* **Task goal**:
Below are records with pictures. Transcribe exactly, and only, the lines from the line with "You are a computer-use" to the line with "This screenshot has height=155, width=362.", both ends included, but not the pictures.

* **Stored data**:
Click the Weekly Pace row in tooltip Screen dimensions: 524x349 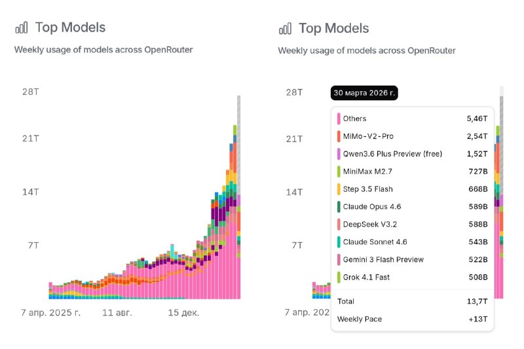(x=413, y=319)
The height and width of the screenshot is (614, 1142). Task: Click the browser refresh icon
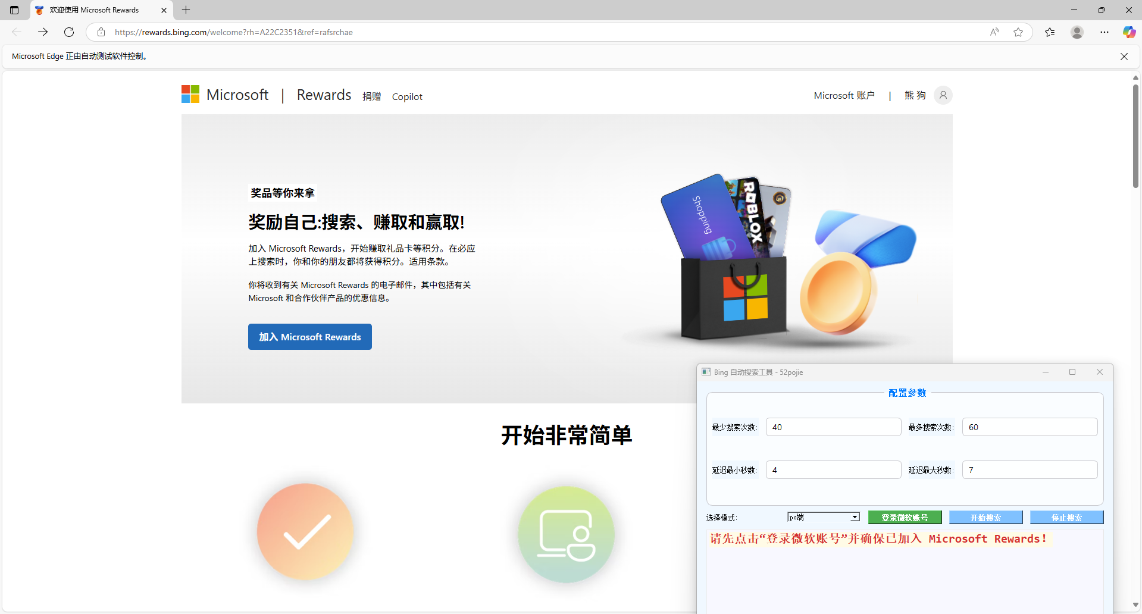click(69, 32)
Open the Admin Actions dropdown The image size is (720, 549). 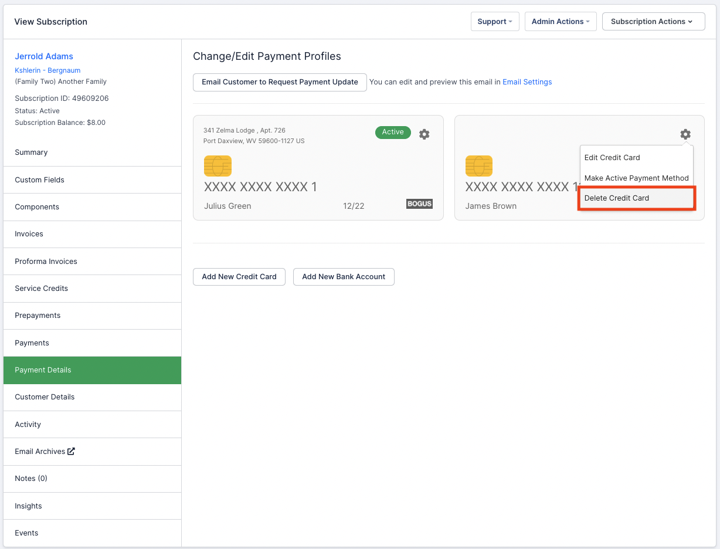pos(560,22)
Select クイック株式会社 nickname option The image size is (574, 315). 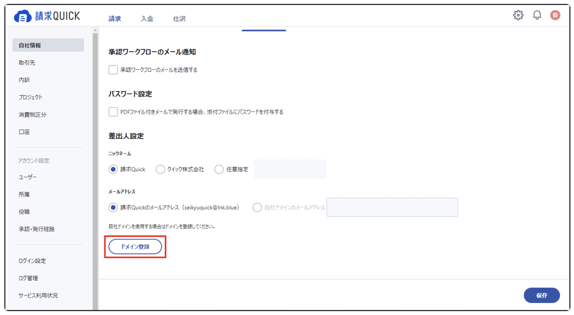coord(160,169)

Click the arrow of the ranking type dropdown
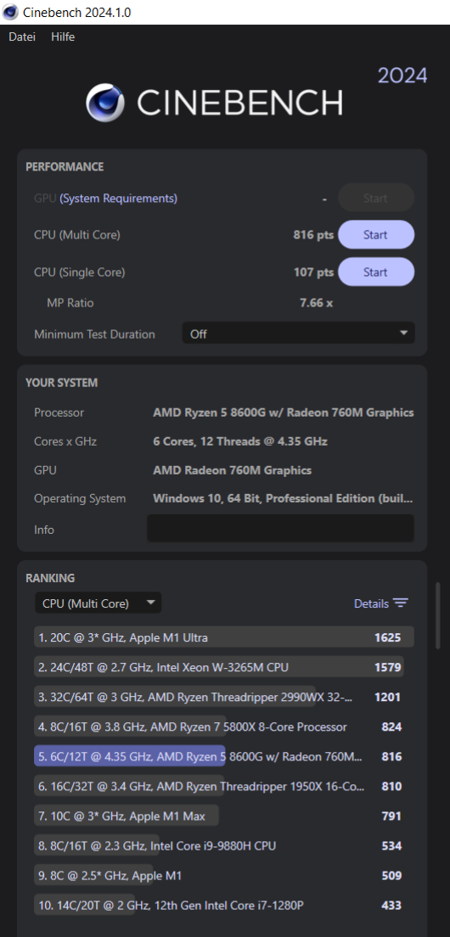[150, 603]
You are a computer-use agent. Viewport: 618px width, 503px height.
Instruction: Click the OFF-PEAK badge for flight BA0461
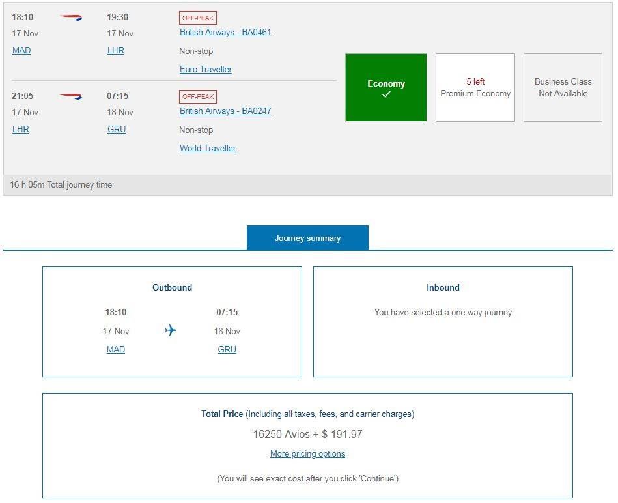(x=198, y=18)
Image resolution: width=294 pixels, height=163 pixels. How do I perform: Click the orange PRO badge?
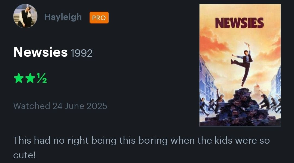pos(99,18)
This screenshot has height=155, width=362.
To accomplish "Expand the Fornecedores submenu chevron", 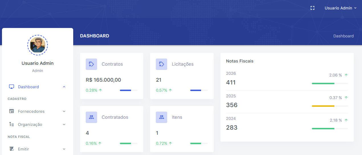I will [x=64, y=111].
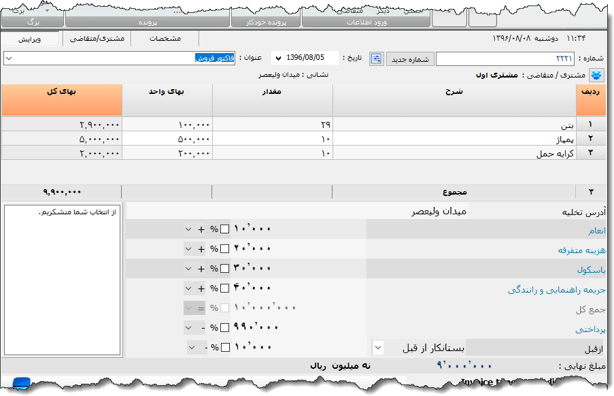Open the calendar icon beside تاریخ field

pos(376,59)
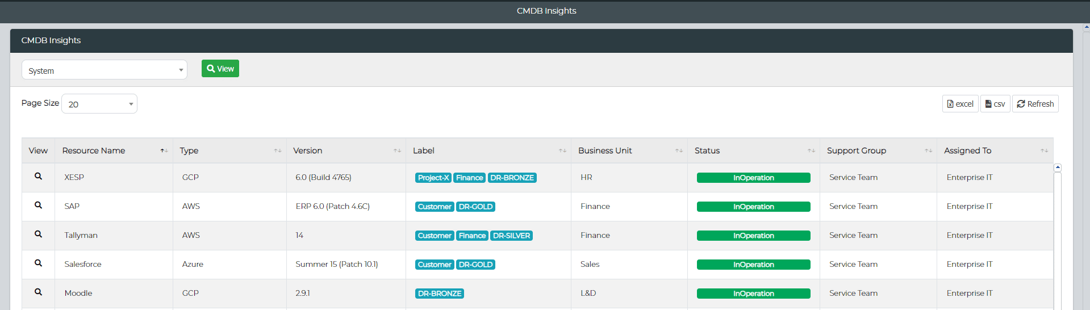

* **Written answer**:
You are a computer-use agent. Viewport: 618px width, 503px height.
Instruction: Click the OFF-PEAK badge for flight BA0461
(x=198, y=18)
Image resolution: width=294 pixels, height=163 pixels. How do I perform: Click the orange PRO badge?
pos(99,18)
This screenshot has height=155, width=362.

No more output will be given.